# Aggression too much or normal?



## Teacher5 (Feb 16, 2019)

Hi, I am relatively new to cichlids, but not aquariums. I have a well-established 55g tank that had a dwindled down population over a few years. About a month ago, I added 2 new fish: 1 firemouth cichlid and 1 Spotted Leaf Fish. They were doing great with the other remaining inhabitants (3 South American catfish and 2 albino bristlenose plecos) Then last week, I got 2 Bolivian rams. (I was thinking of getting another firemouth, but the store was sold out. After discussion with the employee, I picked a pair of Bolivian rams that may be a male/female pair (they swim together and have different shaped foreheads)
Anyway, after a week, I can't tell if there is too much agression between the firemouth and the rams. He chases them around when they are fed, but I don't see any nipping. In between feedings, the rams hang out near the top, at the back, but do not appear overly stressed. I have seen them eating. 
Is that normal agressiveness for South American cichlids, or too much? I can still return the rams for 7 more days if needed.


----------



## BC in SK (Aug 11, 2012)

Firemouth is generally too aggressive of a fish to be kept with rams. Makes for poor tank mates. Firemouths are Central American cichlids; not from South America. In general, the Central American cichlids tend to be quite a bit more aggressive then most SA cichlids. It's also sometimes tricky to introduce new cichlids, as the established fish views the new comers as a trespasser and a potential threat.
In a 55 gal. you'd probably be best to keep the rams instead of the firemouth and look for some other smaller SA cichlids such as angelfish, festivum or maybe keyhole cichlids or Gymnogeophagus species amongst many other possible choices.


----------



## Bd79 (Apr 11, 2011)

In my experience, Bolivian rams hang out near the bottom. I'd be worried about them being bullied.


----------



## Teacher5 (Feb 16, 2019)

Thanks for the replies. I disappeared because our daughter (who lives with us) went into labor 3 weeks early and delivered my first grandbaby on Sunday. 
Definitely think the Rams are getting bullied but I also don't think I can return the firemouth because I've had him about a month. I can still return the Rams.

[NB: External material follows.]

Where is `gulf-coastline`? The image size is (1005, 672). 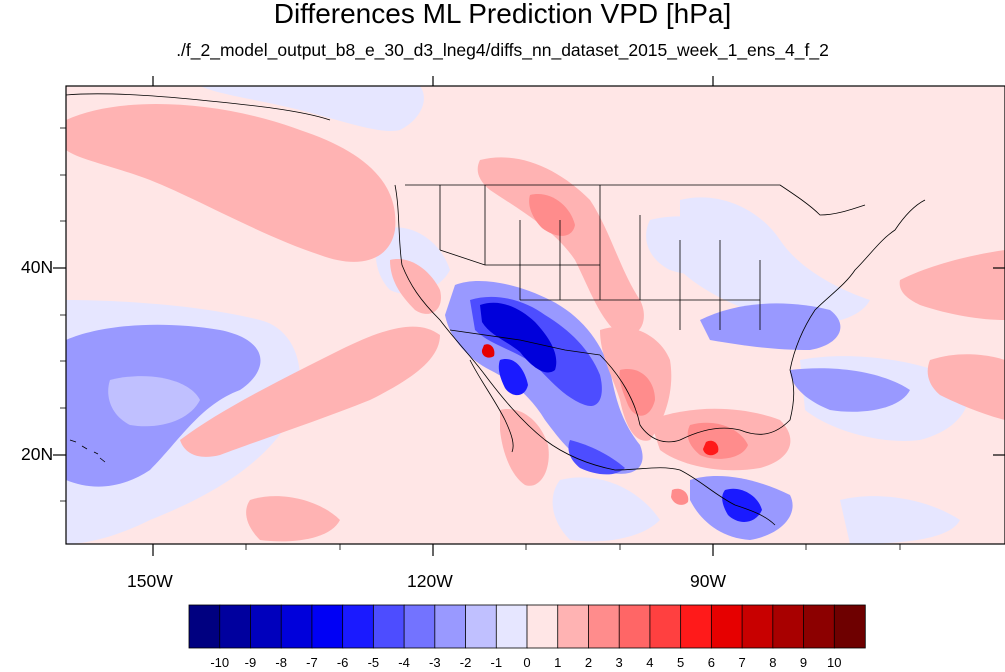
gulf-coastline is located at coordinates (697, 398).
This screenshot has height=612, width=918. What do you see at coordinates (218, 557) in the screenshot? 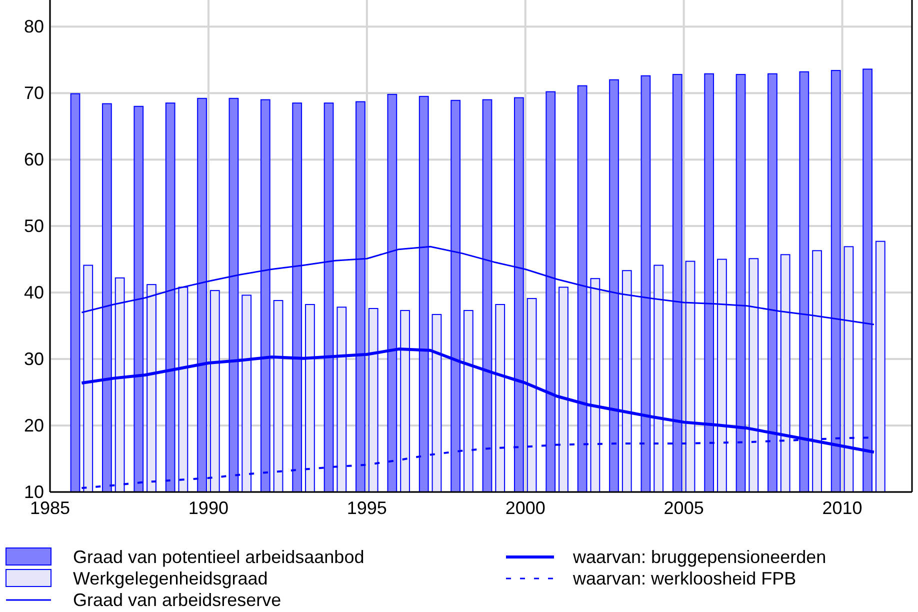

Is there something else I can put with the firemouth? Another firemouth? What else is Central American? (At the store they had the firemouth labeled as south American)


----------



## Bd79 (Apr 11, 2011)

Maybe a pair of rainbow cichlids? Or some Amatitlania myrnae. Both are dwarf Central American cichlids. Where in Virginia are you? Both are available in northern Virginia.


----------



## Teacher5 (Feb 16, 2019)

Sadly, I'm in Williamsburg. The only places I can get fish without driving an hour and a half are petsmart and Petco. I have had good luck with our petsmart. Fish are healthy and staff is knowledgeable. They have blue Acaras. I saw another post where someone has 2 blue Acara and 2 firemouth in a 55g.?


----------